For compliance, you want to perform a calculation of the future value of avoiding non-compliance risks. You can do this by performing a compliance risk quantification:

  • Let’s say you estimate a potential of $2M in fines and legal costs due to non-compliance. You multiply that number by the probability of that happening in the next five years, for example a 20% chance, which means your expected loss is $500K over five years.
  • Then, you discount that potential risk based on time, say by 10%, using a future value of risk reduction:
    • Formula: (Cost x Probability) / (1 + discount rate)years
    • In this case, it would be ($1M*20%) / ((1.1)^5) = $248K, which is the present value of avoiding that risk.
  • If automation costs $100K, the NPV of avoiding that risk is $148K

These are all calculations you’ll want input from your business peers to get right (see mentors and sponsors above).

Finally, if you use projected improvements in internal business metrics to support your ROI and NPV business case, you’ll need to be able to measure and report on the results so you can show how the bet paid off over time.

. . . . .

Wrapping it all up

Ultimately, armed with the ROI/NPV, supported by metrics that your organization uses and that are backed up by peers in your business, and using the terms that will connect with the stakeholders who need to approve, you can tell a compelling value story of how your automation investment will pay off.

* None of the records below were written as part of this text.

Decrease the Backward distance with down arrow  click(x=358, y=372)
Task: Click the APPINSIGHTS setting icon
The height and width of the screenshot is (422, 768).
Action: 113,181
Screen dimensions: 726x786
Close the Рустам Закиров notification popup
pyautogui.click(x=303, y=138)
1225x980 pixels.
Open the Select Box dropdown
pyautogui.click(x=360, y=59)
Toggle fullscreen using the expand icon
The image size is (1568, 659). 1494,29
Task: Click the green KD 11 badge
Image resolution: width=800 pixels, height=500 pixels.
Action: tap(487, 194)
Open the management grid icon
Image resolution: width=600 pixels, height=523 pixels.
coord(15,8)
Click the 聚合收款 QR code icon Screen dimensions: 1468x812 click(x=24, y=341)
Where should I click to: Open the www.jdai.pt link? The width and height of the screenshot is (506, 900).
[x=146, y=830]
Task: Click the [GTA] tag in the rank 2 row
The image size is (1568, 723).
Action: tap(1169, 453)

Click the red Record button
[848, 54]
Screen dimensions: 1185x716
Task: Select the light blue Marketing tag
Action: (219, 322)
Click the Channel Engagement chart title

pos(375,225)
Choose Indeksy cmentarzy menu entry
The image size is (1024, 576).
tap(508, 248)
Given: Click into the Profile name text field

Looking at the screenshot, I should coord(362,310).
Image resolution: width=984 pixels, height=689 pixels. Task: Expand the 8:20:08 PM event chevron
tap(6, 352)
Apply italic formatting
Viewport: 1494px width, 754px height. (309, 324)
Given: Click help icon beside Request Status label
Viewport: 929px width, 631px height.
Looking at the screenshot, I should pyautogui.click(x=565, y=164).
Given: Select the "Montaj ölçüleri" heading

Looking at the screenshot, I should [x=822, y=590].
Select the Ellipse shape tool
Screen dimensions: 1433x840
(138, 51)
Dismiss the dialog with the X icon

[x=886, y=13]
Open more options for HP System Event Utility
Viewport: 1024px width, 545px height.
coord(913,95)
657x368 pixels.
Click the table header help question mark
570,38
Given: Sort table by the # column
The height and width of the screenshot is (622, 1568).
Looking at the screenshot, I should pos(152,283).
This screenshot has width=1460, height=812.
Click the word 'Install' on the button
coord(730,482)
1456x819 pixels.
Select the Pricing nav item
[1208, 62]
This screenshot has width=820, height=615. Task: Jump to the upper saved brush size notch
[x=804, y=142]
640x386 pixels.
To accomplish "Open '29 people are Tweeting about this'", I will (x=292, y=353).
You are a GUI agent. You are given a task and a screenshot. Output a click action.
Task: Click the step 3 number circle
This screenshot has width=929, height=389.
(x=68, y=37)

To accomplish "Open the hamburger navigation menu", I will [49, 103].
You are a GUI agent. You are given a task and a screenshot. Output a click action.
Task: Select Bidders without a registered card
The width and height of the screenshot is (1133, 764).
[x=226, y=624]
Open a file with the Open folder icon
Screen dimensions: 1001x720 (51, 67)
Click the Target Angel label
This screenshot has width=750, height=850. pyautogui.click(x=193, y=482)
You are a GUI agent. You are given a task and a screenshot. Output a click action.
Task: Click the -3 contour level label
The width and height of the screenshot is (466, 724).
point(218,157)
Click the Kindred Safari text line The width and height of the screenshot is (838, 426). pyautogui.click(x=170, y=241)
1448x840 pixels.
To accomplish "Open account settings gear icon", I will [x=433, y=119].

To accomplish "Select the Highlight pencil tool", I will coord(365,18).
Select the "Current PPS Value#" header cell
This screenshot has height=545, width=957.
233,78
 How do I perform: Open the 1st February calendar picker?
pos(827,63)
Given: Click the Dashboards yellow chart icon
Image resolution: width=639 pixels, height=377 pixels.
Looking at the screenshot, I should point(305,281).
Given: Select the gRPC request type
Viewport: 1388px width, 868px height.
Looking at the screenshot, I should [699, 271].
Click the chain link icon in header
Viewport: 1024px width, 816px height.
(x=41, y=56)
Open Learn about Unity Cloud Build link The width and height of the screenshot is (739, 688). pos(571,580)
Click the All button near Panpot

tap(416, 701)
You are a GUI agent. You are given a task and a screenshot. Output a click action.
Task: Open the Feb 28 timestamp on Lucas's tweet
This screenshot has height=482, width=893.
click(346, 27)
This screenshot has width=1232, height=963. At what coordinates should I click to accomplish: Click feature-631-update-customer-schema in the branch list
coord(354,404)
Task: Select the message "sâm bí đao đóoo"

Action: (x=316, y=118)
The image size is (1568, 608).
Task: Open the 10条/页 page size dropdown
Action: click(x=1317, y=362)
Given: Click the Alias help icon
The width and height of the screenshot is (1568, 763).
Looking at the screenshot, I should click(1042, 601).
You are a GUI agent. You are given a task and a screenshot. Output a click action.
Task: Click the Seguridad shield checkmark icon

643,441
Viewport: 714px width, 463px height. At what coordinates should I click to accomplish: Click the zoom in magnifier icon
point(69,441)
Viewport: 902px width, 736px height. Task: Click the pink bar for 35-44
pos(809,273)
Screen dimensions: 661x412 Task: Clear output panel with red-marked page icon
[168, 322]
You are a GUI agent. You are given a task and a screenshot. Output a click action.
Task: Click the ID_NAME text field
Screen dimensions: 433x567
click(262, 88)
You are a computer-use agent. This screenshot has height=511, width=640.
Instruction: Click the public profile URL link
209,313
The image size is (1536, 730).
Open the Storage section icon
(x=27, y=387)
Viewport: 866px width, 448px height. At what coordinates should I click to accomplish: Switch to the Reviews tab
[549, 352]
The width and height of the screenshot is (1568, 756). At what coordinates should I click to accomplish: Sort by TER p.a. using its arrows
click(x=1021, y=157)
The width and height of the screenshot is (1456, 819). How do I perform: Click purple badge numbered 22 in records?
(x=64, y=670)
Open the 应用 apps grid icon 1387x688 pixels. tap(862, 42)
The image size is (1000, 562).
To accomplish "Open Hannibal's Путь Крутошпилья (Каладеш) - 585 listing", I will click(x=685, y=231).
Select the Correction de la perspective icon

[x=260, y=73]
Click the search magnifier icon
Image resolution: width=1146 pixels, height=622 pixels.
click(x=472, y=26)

The track record of your connection with others in the business, the clarity of your thinking, the history of your team’s internal investments, and gained expertise will maximize the reasons for your leadership to trust in you and take the calculated risk to invest in your initiative.

In summary, trust is the bridge between your automation vision and business investment. Build it early, tell the right value story, and back it with numbers that matter.